Dr. Silva:  We are a fantastic team. We have three practicing interventional pediatric electrophysiologists and a dedicated pediatric electrophysiology nurse practitioner. We're available to answer questions for pediatricians 24 hours a day, 7 days a week. We have clinics both here in the city and at the West County location. Additionally, we have a multi-disciplinary inherited arrhythmia clinic which is specifically designed to care for patients and families who have inherited arrhythmias, and that's a clinic where patients have the ability to see cardiology, genetics, and psychology as needed.

Melanie:  And to wrap it up, Dr. Silva, what would you like to tell other pediatricians about when to refer for a heart palpitation in children that they may see in their practice?

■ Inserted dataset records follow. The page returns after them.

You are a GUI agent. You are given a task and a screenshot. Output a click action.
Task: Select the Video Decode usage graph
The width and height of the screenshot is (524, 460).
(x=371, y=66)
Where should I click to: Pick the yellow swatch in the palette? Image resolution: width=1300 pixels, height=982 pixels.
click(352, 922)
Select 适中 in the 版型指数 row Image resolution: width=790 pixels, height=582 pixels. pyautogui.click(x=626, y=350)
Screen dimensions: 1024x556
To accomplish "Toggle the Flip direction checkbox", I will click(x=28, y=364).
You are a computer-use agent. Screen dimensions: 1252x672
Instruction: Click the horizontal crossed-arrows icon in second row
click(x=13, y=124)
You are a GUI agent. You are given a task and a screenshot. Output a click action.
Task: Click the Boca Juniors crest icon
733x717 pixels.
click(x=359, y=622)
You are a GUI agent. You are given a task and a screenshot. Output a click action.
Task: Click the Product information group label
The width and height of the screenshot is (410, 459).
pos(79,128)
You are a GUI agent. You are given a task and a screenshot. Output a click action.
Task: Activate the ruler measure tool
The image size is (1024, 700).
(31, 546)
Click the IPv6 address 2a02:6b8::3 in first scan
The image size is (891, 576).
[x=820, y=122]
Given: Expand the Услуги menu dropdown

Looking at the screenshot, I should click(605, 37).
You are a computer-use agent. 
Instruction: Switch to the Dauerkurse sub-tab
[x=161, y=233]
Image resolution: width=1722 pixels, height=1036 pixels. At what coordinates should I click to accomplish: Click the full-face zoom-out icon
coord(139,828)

Dr. Silva:  I want to start by saying we are always happy to see any kids that are worrisome to the general pediatrician, and we're available 24/7 to them. We have a great team. We have three interventional pediatric electrophysiologists. We also have a dedicated electrophysiology nurse practitioner, and so we're always available to answer questions.

Melanie:  Thank you so much for being with us today. A physician can refer a patient by calling Children's Direct Physician Access Line at 1-800-678-HELP. That's 1-800-678-4357. You're listening to Radio Rounds with St. Louis Children's Hospital. For more information on resources available at St. Louis Children's Hospital, you can go to stlouischildrens.org. That's stlouischildrens.org. This is Melanie Cole. Thanks so much for listening.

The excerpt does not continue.